Suddenly, Erica has a whole host of new problems on top of her old ones. She has to step up and take on more responsibility for her younger brother and sister. She's scrambling to fulfill a promesa made to La Virgen - five hundred names on her sponsor list for Race for the Cure. Her friends are all acting different around her and don't seem to understand any of her worries. With all this weight on her shoulders and all the confusing emotions piling up inside of her, even the best mood ring could get confused.
I have to say, this book hit me where I live.
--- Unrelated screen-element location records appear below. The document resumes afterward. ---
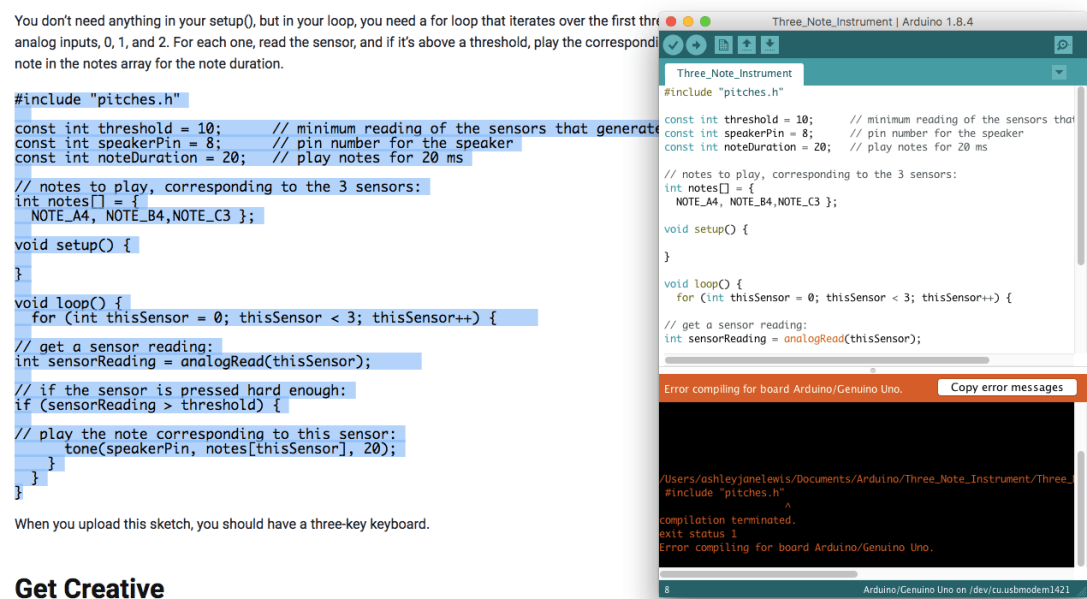Click the Arduino window title bar text
The height and width of the screenshot is (599, 1087).
click(872, 21)
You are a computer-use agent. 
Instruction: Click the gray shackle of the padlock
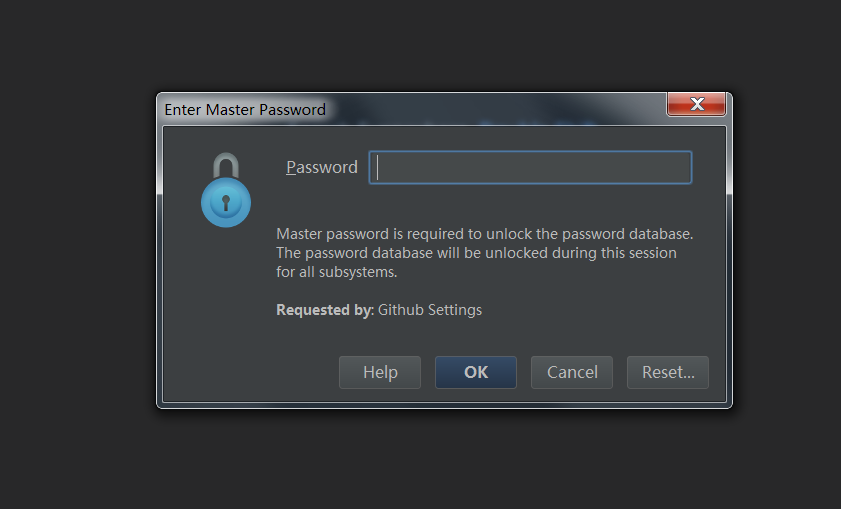point(226,165)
Like Erica, I had a mom who got breast cancer. (She's fine now.) I also grew up Latina, with Spanish and English in my ears and Tex-Mex cooking in my home. And of course, no matter what your ethnicity, everybody can relate to the agonizing experience of being a middle-schooler.
Erica is a Latina girl, but not one who emigrated from another country or suffers from prejudice or poverty. Like millions of American girls, her background is simply there, in family traditions like the promesas, the bits of Spanish floating around her house and neighborhood, and even dishes like migas (eggs scrambled with fried tortillas and salsa, nom nom nom!) It's refreshing after many books that are about being Not White.
For a book with a cancer theme, this was surprisingly light and sweet. Even though her mom is in treatment, Erica is still a preteen with all the usual preteen problems. Though her mom's fate is left somewhat up in the air (she's still doing radiation as the book ends), you have the feeling everything is going to be okay.